Understanding the chain rule is crucial for navigating through calculus smoothly whenever functions are combined into one.

An exponential function essentially is a function where the variable appears in the exponent. The general form is \( a^x \), where \( a \) is a constant and \( x \) is the variable. They are pivotal in various fields such as finance, science, and engineering due to their growth behavior.
For our specific function \( h(x) = 2^{x^2} \), we identify the base \( a = 2 \) and an exponential argument of \( x^2 \). With exponential functions, one feature is that they grow very quickly or decay rapidly, depending on whether their base is greater than or less than 1 respectively.
The derivative of an exponential function \( a^x \) with respect to \( x \) can be expressed using the formula:

• \( \frac{d}{dx}(a^x) = a^x \ln(a) \).

In our context, that formula allowed us to calculate the outer function’s derivative, \( g'(u) = 2^u \ln(2) \), which is crucial for applying the chain rule effectively.

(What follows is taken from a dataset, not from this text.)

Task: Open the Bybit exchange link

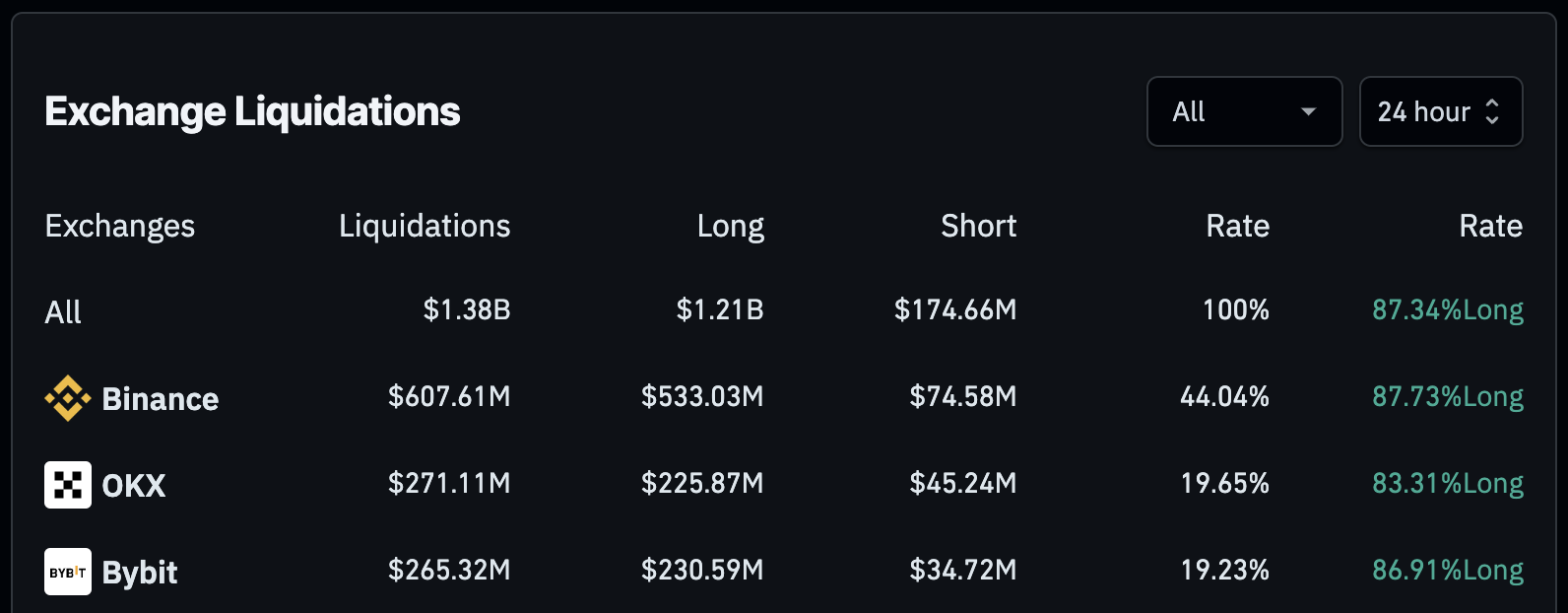Action: tap(140, 573)
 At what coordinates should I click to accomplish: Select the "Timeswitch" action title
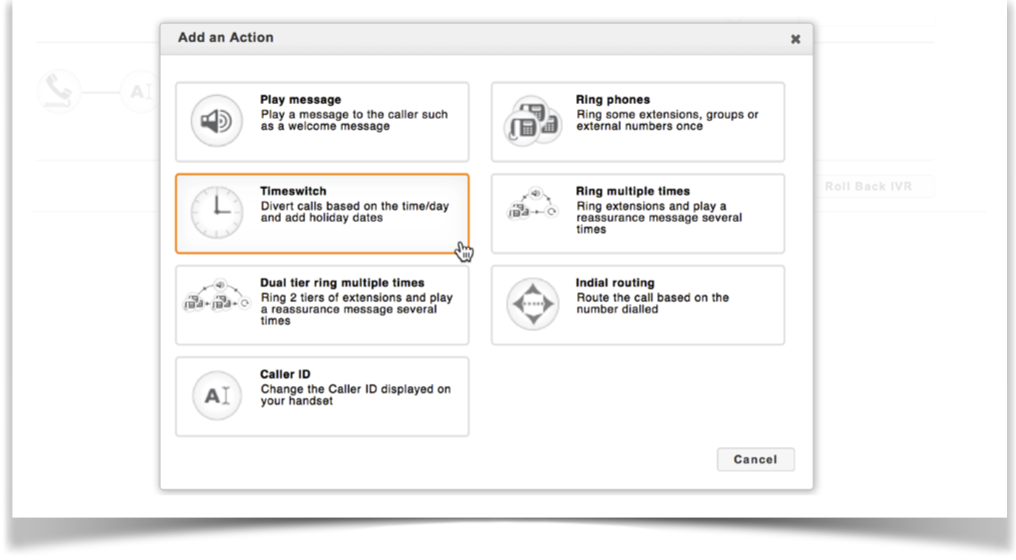click(293, 191)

Function composition refers to the process of applying one function to the results of another function. If you have a function \( f \) and another function \( g \), composing them yields a new function \( h(x) = g(f(x)) \). This process connects the outputs of the first function as the inputs to the second function.

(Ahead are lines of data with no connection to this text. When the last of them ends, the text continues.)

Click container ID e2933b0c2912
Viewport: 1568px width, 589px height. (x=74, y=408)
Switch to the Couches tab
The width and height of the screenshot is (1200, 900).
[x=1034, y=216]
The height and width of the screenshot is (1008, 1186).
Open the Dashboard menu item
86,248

• One key point in understanding function composition is to distinguish between the outer function and the inner function.
• In the example provided, \( g(u) = 2^u \) is the outer function, whereas \( f(x) = x^2 \) is the inner function.
• Composing these gives \( h(x) = 2^{(x^2)} \).

This composition is fundamental in many calculus problems since it sets the stage for using the chain rule.
Knowing how to identify and interpret function composition makes it far easier to tackle derivatives and integrals in calculus problems, such as finding \( h'(x) \) in our given example.